As observed, after the tangential filtration steps (microfiltration and ultrafiltration), four cocktails highly rich in enzymes of the ligninolytic complex were obtained. The enzymatic activities of Lac and MnP were maximal for the third batch, while for LiP the highest enzymatic content was recorded in the first batch. The adoption of the fed-batch method proved to be efficient and allowed the obtaining of a cocktail with high enzyme contents, whose final recovery balance reached 6.8 × 10⁵, 1.4 × 10⁴ and 3.5 × 10³ U for Lac, MnP and LiP, respectively.
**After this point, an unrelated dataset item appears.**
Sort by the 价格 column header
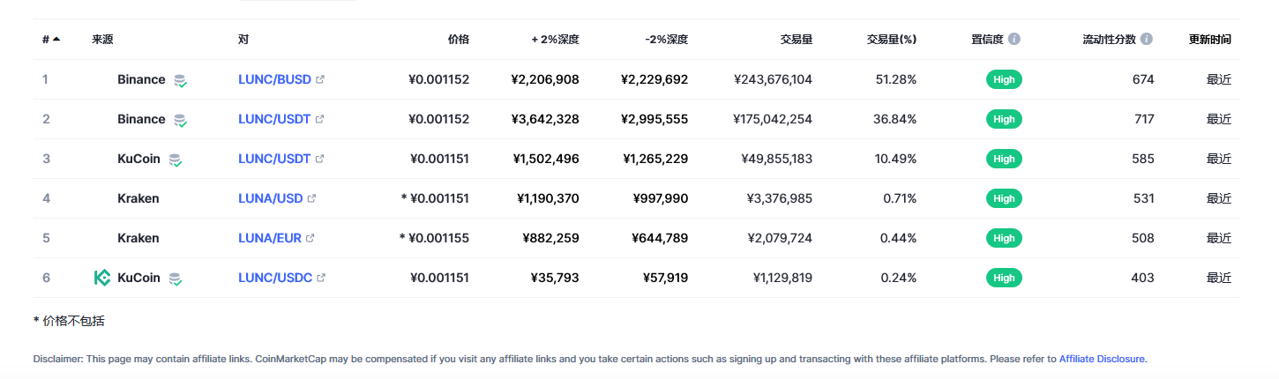Viewport: 1279px width, 379px height. pos(459,40)
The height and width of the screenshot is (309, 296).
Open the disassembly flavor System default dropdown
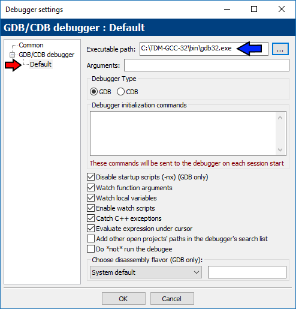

Table 4. Kinetic parameters by enzymatic production of P. sanguineus 2512 in 2L-BCR yield factors, productivity and specific activity.

Kinetic Parameters	1 SB	2 FB 1	FB 2	FB 3
Lac activity (× 104 U/ L)	8.02	9.01	9.96	6.67
MnP activity (U/L)	15.00	26.00	45.00	27.00
LiP activity (U/L)	358.00	254.00	136.00	81.00
Time (days)	6.00	7.00	8.00	9.00
Residual glucose (g/L)	3.80	1.80	1.80	1.80
Mycelial biomass X (g/L)	6.66	6.00	6.06	4.60
Lac volumetric productivity (× 103 U/L∙d)	13.37	12.87	12.45	7.41
MnP volumetric productivity (U/L∙d)	2.50	3.71	5.62	3.00
LiP volumetric productivity (U/L∙d)	59.67	36.28	17.00	9.00
Substrate yield on Lac YE/S (× 104 U/g)	2.11	5.00	5.53	3.70
Substrate yield on MnP YE/S (U/g)	3.95	14.44	25.00	15.00
Substrate yield on LiP YE/S (U/g)	94.21	141.11	75.55	45.00
Substrate yield on biomass YX/S (g/g)	0.57	0.30	0.30	0.39
Biomass volumetric productivity PX (g/L∙d)	1.11	0.85	0.75	0.51
Lac specific activity SALac (× 104 U/g of biomass)	1.20	1.50	1.64	1.45
MnP specific activity SAMnP (U/g of biomass)	2.25	4.33	7.42	5.86
LiP specific activity SALiP (U/g of biomass)	53.75	42.33	22.44	17.60

¹ SB: simple batch; ² FB: fed-batch

shows the kinetic parameter values of the fed-batch culture for the four batch cycles. The best volumetric productivity of Lac and LiP was recorded in the first batch, with values of 13,373.67 and 59.67 U/L∙d, respectively. On the other hand, the volumetric productivity of MnP increased 2.25 times in the third batch, reaching a value of 5.62 U/L∙d. Maintaining the glucose concentration at approximately 5 g/L may have provided a higher substrate yield (Y_E/S) and specific activities (SA) of Lac and MnP to the maximum mycelial biomass for each run, which are important factors in the industrial scale-up process.

4. Conclusions

The results obtained in this study show that the concentrations of carbon, nitrogen and inducers affect the secretion of ligninolytic enzymes produced by P. sanguineus 2512. The best condition for the three enzymes treated in this study, in shake flasks, was a C/N ratio of 7.5, Cu²⁺ 0.025 g/L, Mn²⁺ 1.5 mM, VA 3.0 mM and T80 0.025% (v/v), showing values of 64,580, 9.10 and 80.72 U/L for Lac, MnP and LiP activities, respectively. Cultivation in the BCR operating in a fed-batch culture with three feeding cycles resulted in maximum Lac and MnP activity of approximately 1 × 10⁵ and 45 U/L, respectively, on the 8th day of cultivation. For LiP, the maximum secretion was achieved on the 5th day of cultivation (416 U/L), decreasing from the 6th day onwards. The fed-batch implementation applied in this research to cultivate P. sanguineus 2512 resulted in a concentrated cocktail with high Lac, MnP and LiP activity recovered per run (6.8 × 10⁵, 1.4 × 10⁴ and 3.5 × 10³ U, respectively) and allowed the prolongation of stable mycelial activity.